PROMENADE, come una recensione

Questo è senza dubbio un post particolare, perché di fatto vuole essere una recensione, anche se poi ci permetterà di parlare anche di argomenti più ampi. Lo spunto infatti è nato dal libro di Carlo Traini intitolato “Promenade – Pathos e ironia in costume“.

Ora, è bene fare un paio di premesse importanti.

Innanzitutto Carlo è un nostro corsista, “nostro” nel senso di Reflex-Mania: ha seguito il corso SEP (Smettere di Essere Principiante) e partecipa alla Masterclass che lo segue. Insomma, i suoi successi ci inorgogliscono necessariamente e direi inevitabilmente. A me per primo, è ovvio. Magari questo rischia di rendermi poco obiettivo, ma prometto di stare attento, da questo punto di vista. Comunque il libro mi è piaciuto molto, lo dico subito!

La seconda premessa è che – pur avendo vissuto per gran parte della mia vita in una cittadina di mare – io il mare non lo amo affatto: non intendo il mare come ambiente naturale, parlo del contesto balneare che ospita.

========================================

ISTRUZIONE 1 =
Nel brano da leggere su "Promenade", quale corso ha seguito Carlo Traini?
ISTRUZIONE 2 =
Prosegui il brano da leggere su "Promenade" a partire dalla sua ultima frase.
Le voci non hanno alcun ruolo in questo.

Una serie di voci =
========================================

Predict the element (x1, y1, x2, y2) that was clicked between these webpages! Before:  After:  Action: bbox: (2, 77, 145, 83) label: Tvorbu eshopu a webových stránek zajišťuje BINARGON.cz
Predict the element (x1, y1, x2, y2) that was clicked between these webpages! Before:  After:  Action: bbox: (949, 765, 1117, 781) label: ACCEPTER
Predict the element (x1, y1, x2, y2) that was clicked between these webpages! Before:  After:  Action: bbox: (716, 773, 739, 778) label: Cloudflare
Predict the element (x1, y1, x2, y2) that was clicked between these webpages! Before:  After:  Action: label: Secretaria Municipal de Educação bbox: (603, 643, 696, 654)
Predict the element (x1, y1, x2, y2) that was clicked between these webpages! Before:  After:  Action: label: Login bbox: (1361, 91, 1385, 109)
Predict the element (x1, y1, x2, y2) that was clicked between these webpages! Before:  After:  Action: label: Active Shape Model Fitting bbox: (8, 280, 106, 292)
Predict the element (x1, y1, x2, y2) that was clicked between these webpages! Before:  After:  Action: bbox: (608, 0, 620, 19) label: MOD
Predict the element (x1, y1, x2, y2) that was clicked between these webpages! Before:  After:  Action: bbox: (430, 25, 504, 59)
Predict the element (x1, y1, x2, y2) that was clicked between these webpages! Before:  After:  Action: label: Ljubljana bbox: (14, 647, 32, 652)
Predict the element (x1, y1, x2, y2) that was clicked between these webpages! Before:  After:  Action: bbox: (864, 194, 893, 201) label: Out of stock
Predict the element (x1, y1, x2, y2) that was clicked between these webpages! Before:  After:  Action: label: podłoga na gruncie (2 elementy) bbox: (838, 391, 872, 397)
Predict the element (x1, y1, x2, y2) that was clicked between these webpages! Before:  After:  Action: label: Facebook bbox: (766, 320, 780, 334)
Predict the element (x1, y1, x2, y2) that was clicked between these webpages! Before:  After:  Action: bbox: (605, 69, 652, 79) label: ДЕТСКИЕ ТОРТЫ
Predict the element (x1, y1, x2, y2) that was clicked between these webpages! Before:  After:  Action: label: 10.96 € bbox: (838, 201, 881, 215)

========================================

RISULTATO FINALE 1 =
Il corso SEP (Smettere di Essere Principiante).

RISULTATO FINALE 2 =
Insomma, l’estate è sempre stato un periodo difficile per me, anche come minoranza che odia il caldo e lo “sciabattare” verso l’ombrellone. Ma l’approccio di Carlo è tale che alla fine mi sono divertito molto a leggere il suo libro (e dico leggere e non guardare, perché le foto si leggono, mica si guardano e basta) e questo già vale come mezza recensione positiva.

Il nostro autore lavora esclusivamente con lo smartphone e questa cosa – che farà accapponare la pelle a molti “puristi” – la trovo invece un esempio di come con qualsiasi “cosa” si possa fotografare, e bene, se si ha un’idea in testa e delle capacità creative adeguate.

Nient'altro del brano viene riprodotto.